Contemporaneously with the rollout of the US’s GPS, the Soviet Union began deployment of a similar system known as GLONASS. The first satellite was launched in 1982 and has continued to be developed by the Russian Federation and operated by Roscosmos. Due to economic constraints in the 1990s/2000s followed by sanction-related obstacles in the 2010s, GLONASS has faced numerous challenges. However, it remains operational and available for anyone to use.

Compared to GPS, GLONASS is less accurate on average (though only slightly). That said, due to the different configuration of its orbits, GLONASS is a bit more accurate than GPS at high latitudes (such as within the Arctic or Antarctic circles).

Galileo

Created by the European Union via the European Space Agency, Galileo is a multinational effort to operate a global positioning system that provides independence from single-country control as is seen with GPS and GLONASS. The system went live in 2016 and currently operates 30 satellites in MEO.

At the time of writing, Galileo is the most accurate of the three global systems for the average user.

Regional and augmentation systems

In addition to the three global systems, there are a few regional and augmentation systems. These include the following:

Quasi-Zenith Satellite System (QZSS): Operated by Japan, QZSS uses a combination of satellites in geostationary and highly elliptical orbits to augment GPS, improving performance for terminals in Japan and the surrounding region.

Navigation Indian Constellation (NAVIC): Deployed by India, NAVIC uses a handful of geostationary satellites to improve performance for GPS terminals in South Asia.

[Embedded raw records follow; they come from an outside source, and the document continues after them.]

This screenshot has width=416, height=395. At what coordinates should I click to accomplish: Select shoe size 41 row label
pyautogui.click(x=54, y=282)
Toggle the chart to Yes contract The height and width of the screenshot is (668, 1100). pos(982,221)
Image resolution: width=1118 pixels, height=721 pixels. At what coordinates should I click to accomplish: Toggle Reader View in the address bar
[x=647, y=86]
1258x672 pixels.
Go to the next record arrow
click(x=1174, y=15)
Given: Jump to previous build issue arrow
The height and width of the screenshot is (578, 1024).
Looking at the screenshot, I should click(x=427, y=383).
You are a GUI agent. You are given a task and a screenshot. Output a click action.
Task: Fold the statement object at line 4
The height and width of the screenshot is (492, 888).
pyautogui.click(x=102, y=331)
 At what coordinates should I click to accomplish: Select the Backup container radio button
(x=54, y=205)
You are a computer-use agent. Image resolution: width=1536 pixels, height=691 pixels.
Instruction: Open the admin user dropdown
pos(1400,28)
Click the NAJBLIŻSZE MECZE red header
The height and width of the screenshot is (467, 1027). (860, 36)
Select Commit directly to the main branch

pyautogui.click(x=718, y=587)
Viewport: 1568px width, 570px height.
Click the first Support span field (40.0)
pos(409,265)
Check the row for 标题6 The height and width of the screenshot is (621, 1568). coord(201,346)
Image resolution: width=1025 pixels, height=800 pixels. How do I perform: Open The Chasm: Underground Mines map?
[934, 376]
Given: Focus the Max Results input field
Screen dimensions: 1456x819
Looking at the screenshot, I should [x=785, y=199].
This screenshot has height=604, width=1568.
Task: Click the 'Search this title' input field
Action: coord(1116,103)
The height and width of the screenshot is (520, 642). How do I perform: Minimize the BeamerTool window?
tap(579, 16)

Wide Area Augmentation System (WAAS): The US Federal Aviation Agency (FAA) operates three satellites in geostationary orbit to improve navigation for civilian aircraft in North America.

European Geostationary Navigation Overlay Service (EGNOS): A distinct system from Galileo, EGNOS is a set of three geostationary satellites that augment GPS for European users. Future plans include the ability to augment the Galileo system as well.

Other uses for GNSS

When a very precise clock source is needed that is accurate down to nanoseconds, expensive atomic clocks are one approach. However, because GNSS satellites have one or more atomic clocks onboard, their signals can be used to indirectly gain access to a free atomic clock. For example, 5G NFV functions, or virtual machines running a Software-Defined Radio (SDR) application require access to a physical clock. Network Time Protocol (NTP) or Precision Time Protocol (PTP) servers frequently save money by making use of GNSS signals.

Summary

In this chapter, we introduced you to elements that are common to all wireless communication technologies that are used at the far edge – concepts such as wavelength, frequency, duplexing, modulation, multipathing, and antenna design.

We built upon that by diving into cellular networking technologies such as 4G/LTE and 5G, reviewing the key advantages of 5G networks and how they enable new low-latency/high-throughput use cases. You were given a survey of LPWAN technologies such as LoRaWAN and NB-IoT, both of which are crucial to use cases such as smart agriculture, V2X, and smart cities.

Finally, we discussed the basics needed to understand SATCOM technologies and the services based on them – upon which the most remote edge computing use cases are dependent.

In the next chapter, we will cover the AWS Snow family of services. These target remote/disconnected edge compute situations.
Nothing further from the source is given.